In April, Vulcan Energy Resources, an Australian listed company backed by the country’s richest woman Gina Rinehart, announced it had signed a 20-year binding purchase agreement for at least 240 GWh of renewable heat per year with major German energy supplier MVV Energie AG.
The agreement is set to commence in 2025 and is part of Germany’s push to move itself off a dependance on Russian gas. The agreement includes the supply of a minimum of 240 GWh per year to a maximum of 350 GWh per year and is set to supply households in Mannheim, south of Frankfurt, Germany.
The Rhine Valley project involves Vulcan drilling several deep wells into an underground brine reservoir – essentially hot, salty water – outside Mannheim then pumping it to the surface where its heat will be transferred “via heating grids and a series of underground pipes that deliver hot water or steam to buildings in the local community.”
Eventually, Vulcan plans to extract lithium using this same geothermal wells using a method it claims has among the lowest footprints for lithium extraction.

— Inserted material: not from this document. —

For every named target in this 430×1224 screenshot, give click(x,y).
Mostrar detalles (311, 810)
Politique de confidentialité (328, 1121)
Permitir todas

Exactly what that process involves is a bit opaque, but the company’s website says: “through wells into the deep sub-surface, hot, lithium-rich brine from our project area is pumped to the surface… the spent brine then gets re-injected in a closed-loop cycle.”
Vulcan says the method “incur[s] virtually zero disruption to communities or the environment.”
“We believe that geothermal renewable energy on a mass scale, combined with lithium extraction from the same deep geothermal source, can and will play an important part in achieving Europe and Germany’s energy security and independence,” Vulcan’s Managing Director Francis Wedin said.
The company is targeting an annual lithium hydroxide output of 40,000 tonnes from 2024 – roughly enough to power one million electric vehicles (EVs). Its plans have already seen Vulcan ink deals with numerous European carmakers, all of whom are desperate to secure lithium supplies, including France’s Renault, Dutch company Stellantis and Germany’s Volkswagen.
It’s worth noting that lithium extraction has come under fairly fierce criticism in Europe, and getting the project across the line in terms of environmental and social licenses in such a rich and densely populated region in Europe may prove difficult.
Vulcan’s lithium plans are still in fairly early stages, and were probably somewhat shaken by the recent and very public end to Rio Tinto’s $3.3 billion Jadar lithium-borates project in Serbia – which came shortly after the country’s tennis star Novak Djokovic was deported from Australia.